UK Biobank invites researchers

After many years of data collection, UK Biobank is now open for research on human health and disease.

Like the Swedish biobank investment LifeGene, the British investment is big and prospective. Blood and urine samples were collected from 500 000 participants aged 40-69. Participants also underwent medical examinations and answered questions about health, disease and lifestyle.

The news is that researchers can now start planning projects using these data. Nevertheless, it will probably be a long time before interesting findings are reported…

It may seem cynical, but before UK Biobank can support valuable research, sufficiently many participants must develop various diseases, while others remain healthy. This is what will allow researchers to go back to the original data and identify patterns in how genetic and environmental factors contribute to health and disease.

The value of biobank infrastructure, like UK Biobank, increases with time, as participants develop cancer, depression, diabetes, or heart disease… while others remain in good health.

The fact that biobank infrastructure initially has unclear scientific value and reveals its potential only with time tends to invite skepticism. In the UK as well as in Sweden, investments in biobank infrastructure were interpreted by some as if they concerned unusually obscure research projects, lacking proper scientific goals and procedures.

I think that this is a misunderstanding.

As the recent opening of UK Biobank shows, it is not until now that clearly defined research projects can start being planned. If I am right, however, we might even have to wait somewhat longer…

The data collected between 2006 and 2012 might not support much interesting research until 2022, if I understand the temporality of these research processes. Since the research concerns health and disease in ageing humans, the significance of the research cannot develop any faster than humans grow older.

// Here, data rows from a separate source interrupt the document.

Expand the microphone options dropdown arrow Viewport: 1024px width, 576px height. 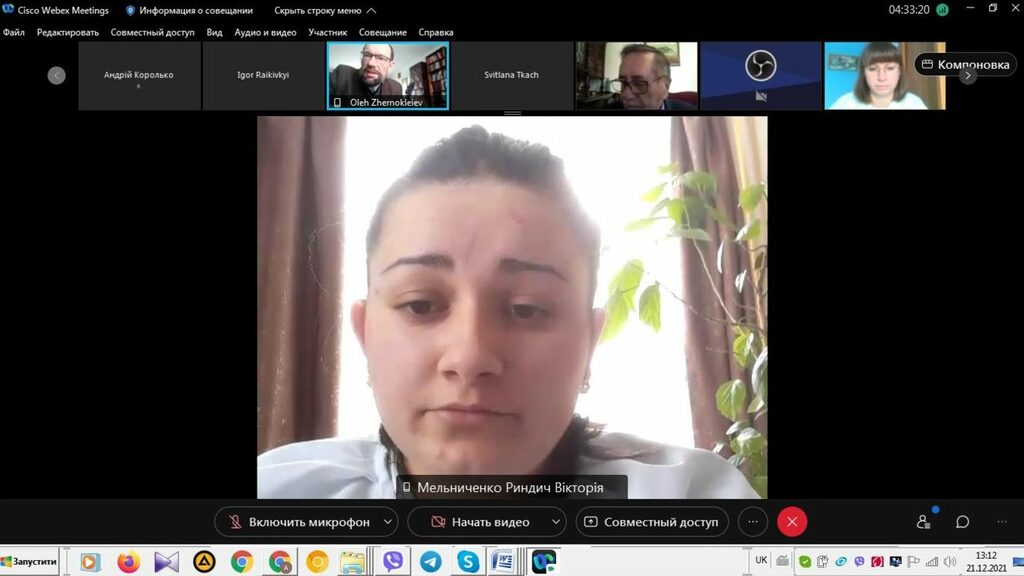[x=388, y=522]
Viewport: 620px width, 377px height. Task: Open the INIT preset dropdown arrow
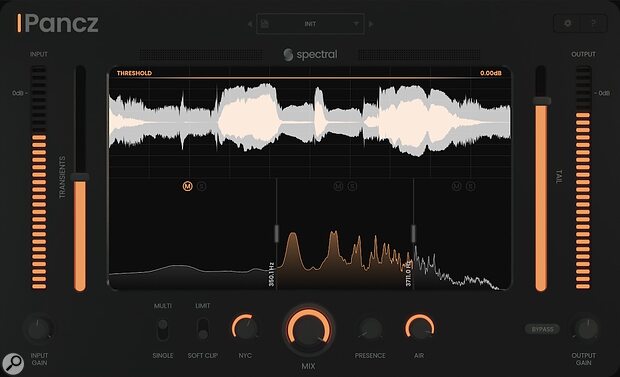coord(356,24)
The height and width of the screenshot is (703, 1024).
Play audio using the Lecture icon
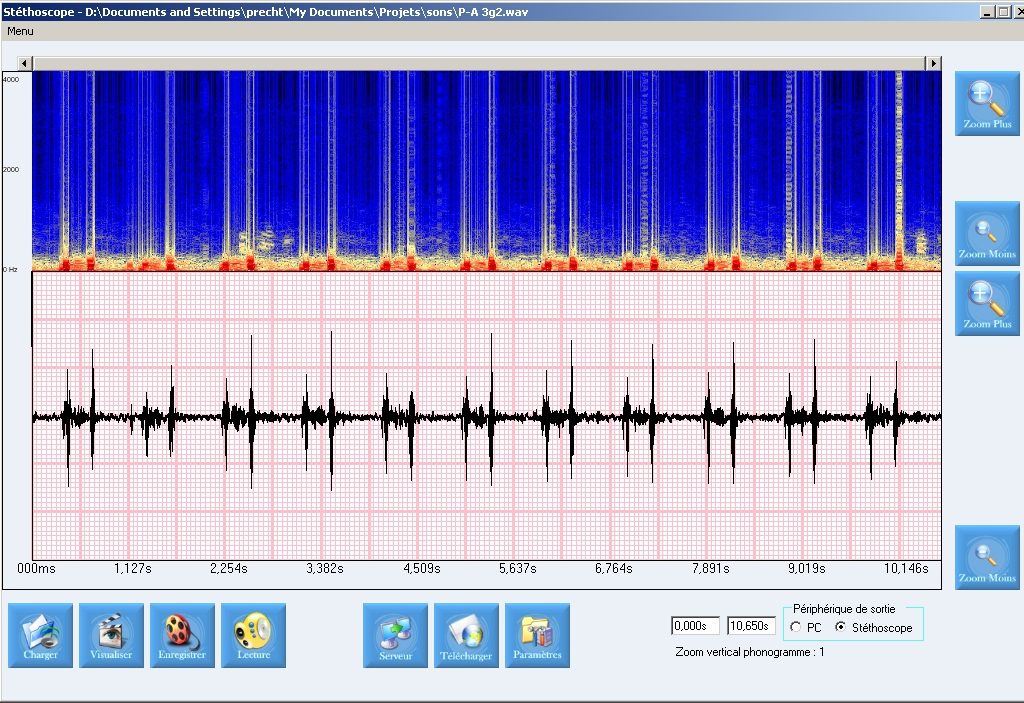[x=253, y=635]
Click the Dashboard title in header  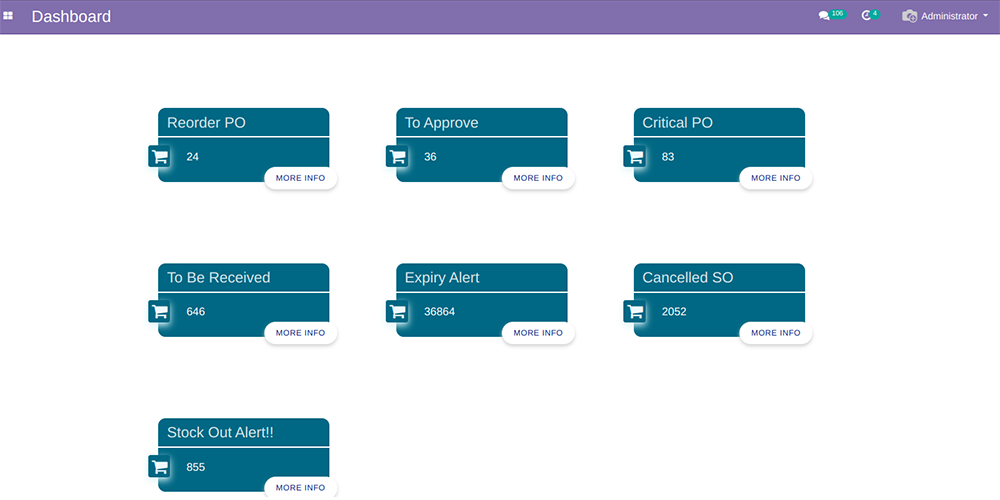point(71,17)
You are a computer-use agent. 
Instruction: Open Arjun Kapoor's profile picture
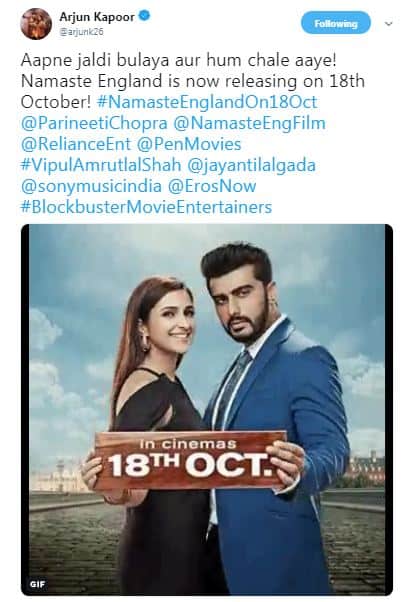coord(36,24)
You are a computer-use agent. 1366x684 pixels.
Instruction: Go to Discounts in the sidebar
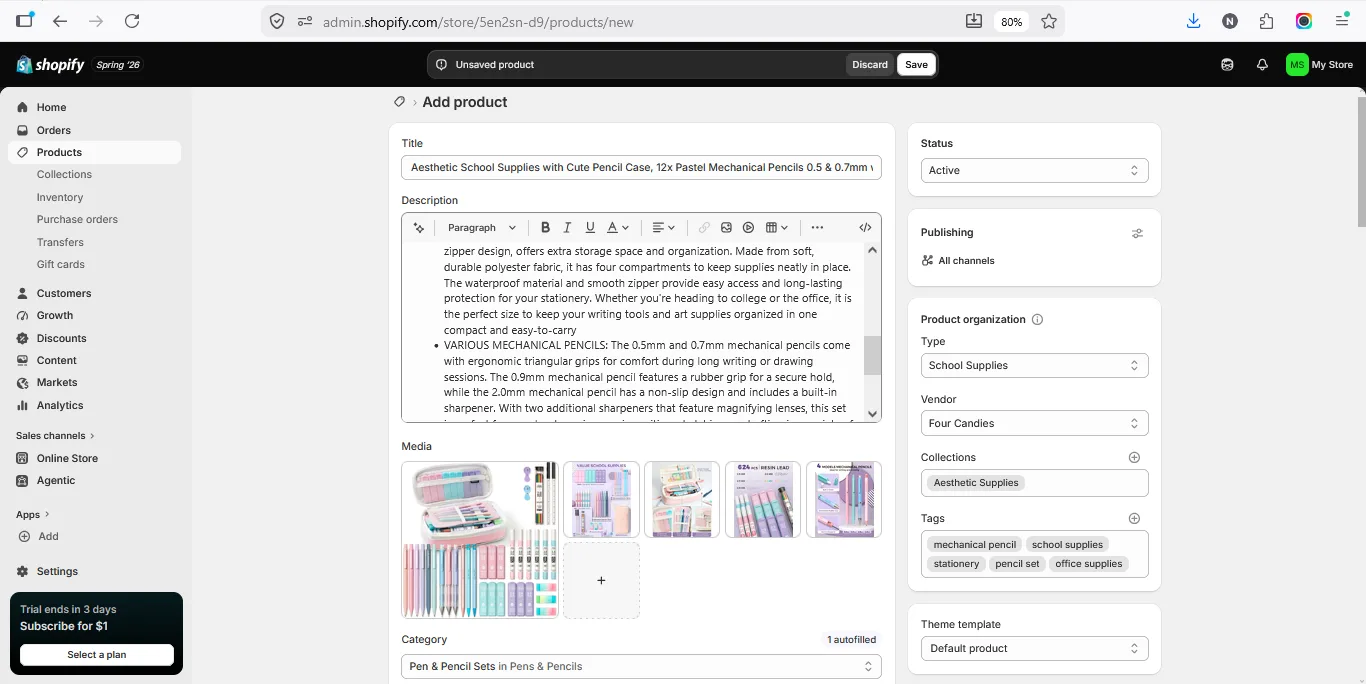point(61,338)
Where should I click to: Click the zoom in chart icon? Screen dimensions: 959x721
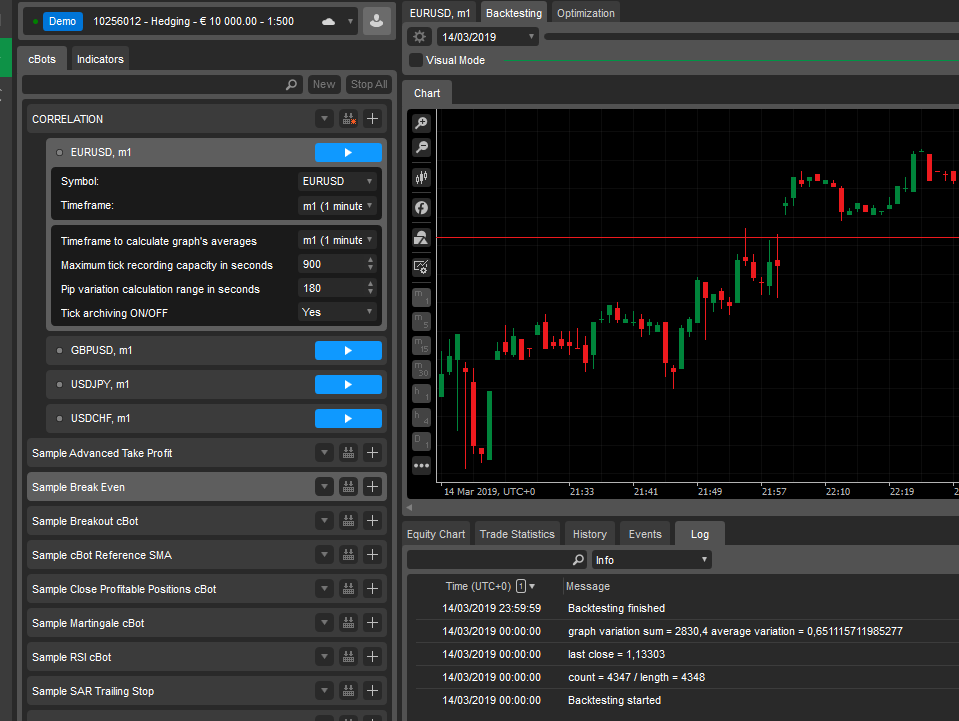[421, 123]
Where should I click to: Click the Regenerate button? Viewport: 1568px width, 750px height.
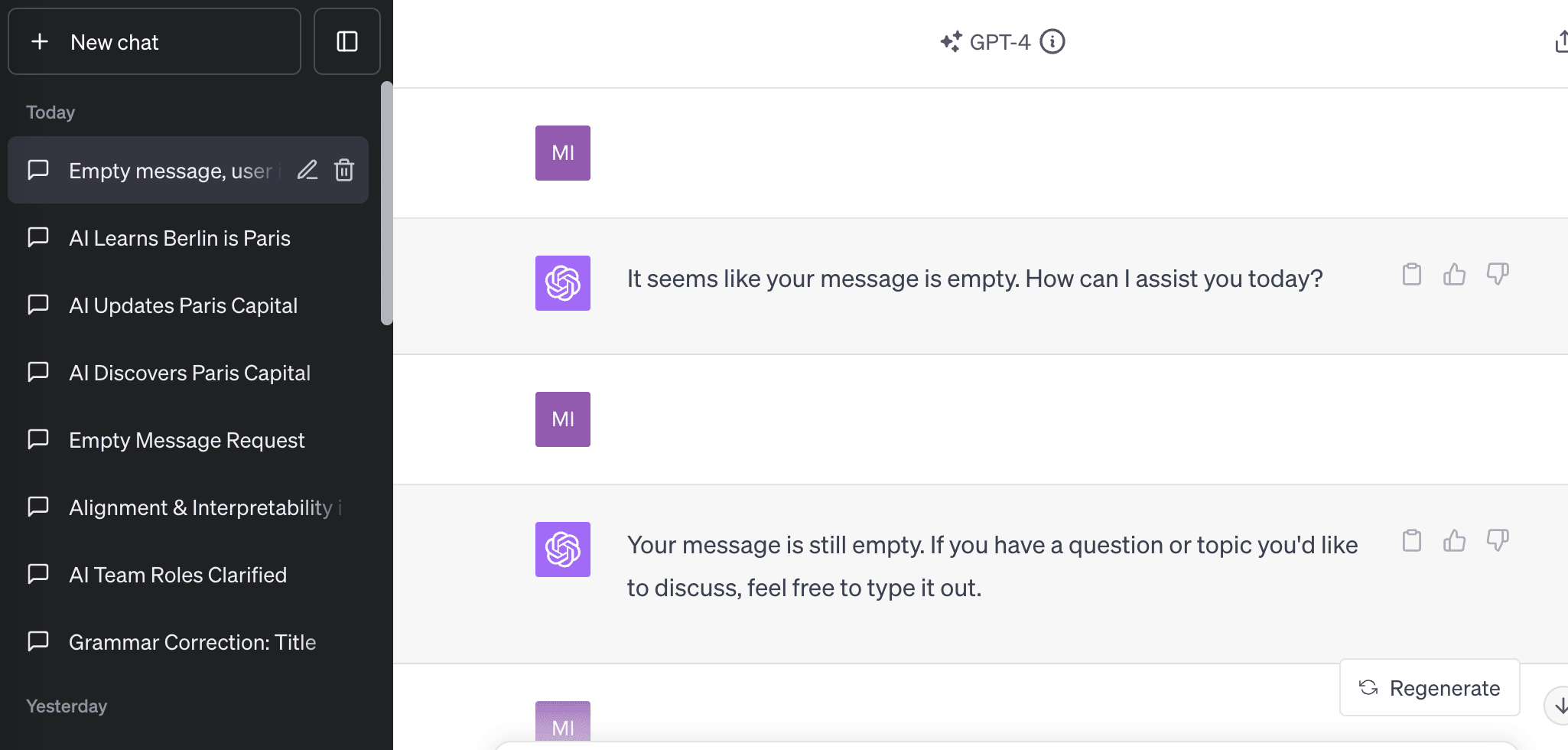click(1429, 688)
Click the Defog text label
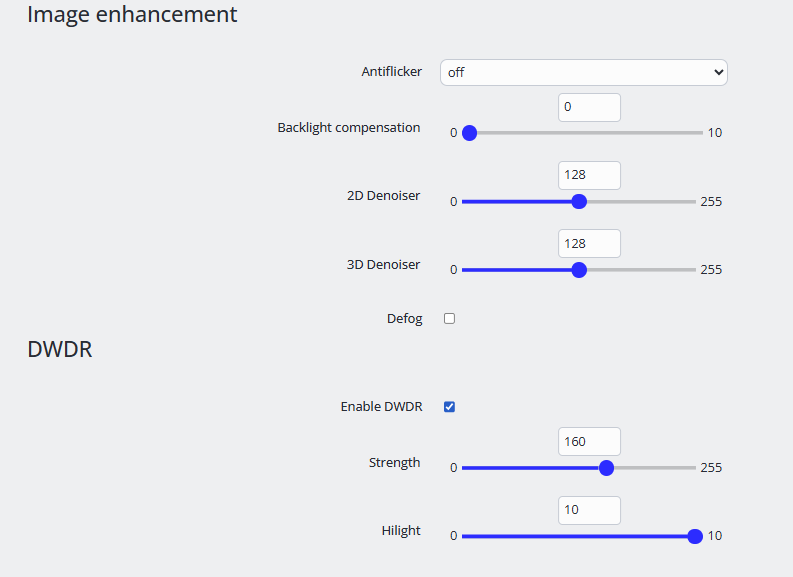 point(404,319)
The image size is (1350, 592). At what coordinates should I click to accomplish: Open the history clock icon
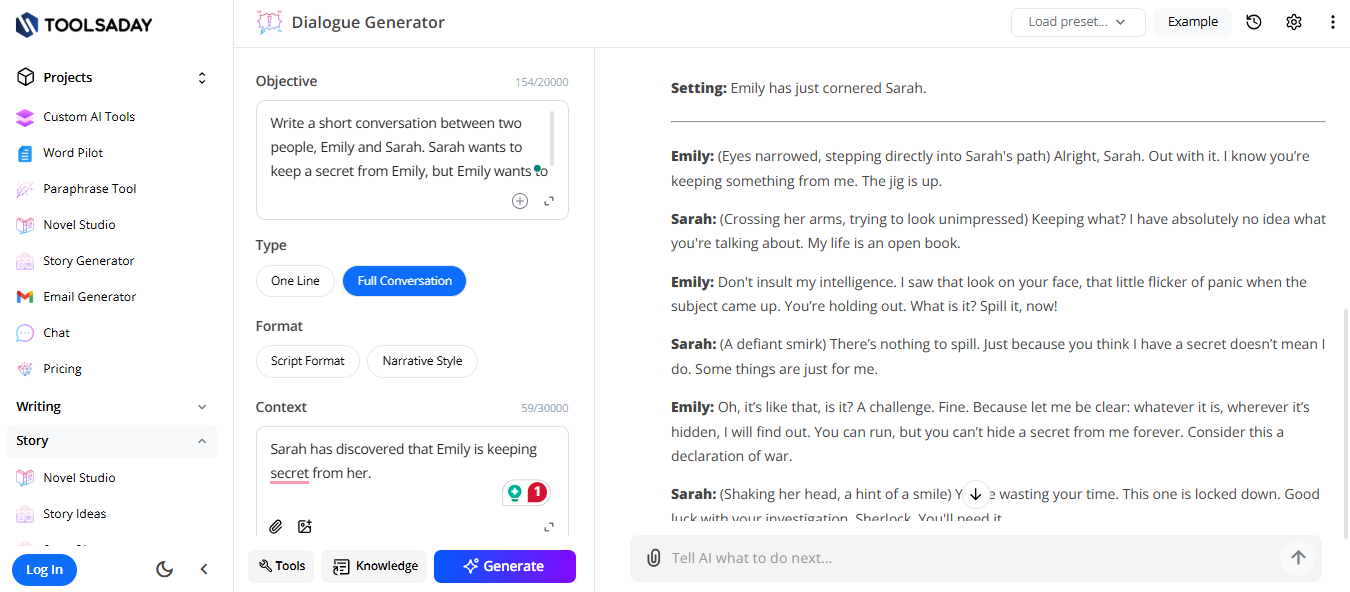pyautogui.click(x=1254, y=22)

Rather than holding the initial lack of scientific prosperity against investments like UK Biobank or LifeGene, I am struck by the patience and foresightedness of those who planned and decided about these investments.

Understanding the infrastructural preconditions of biobank research seems to require an attitude to the pace of human life that I thought had become extinct in an age obsessed with short-term agendas.

Sometimes, we have to wait for the future to reveal itself. Only when the time is ripe can the goals and procedures of scientifically interesting biobank projects be defined.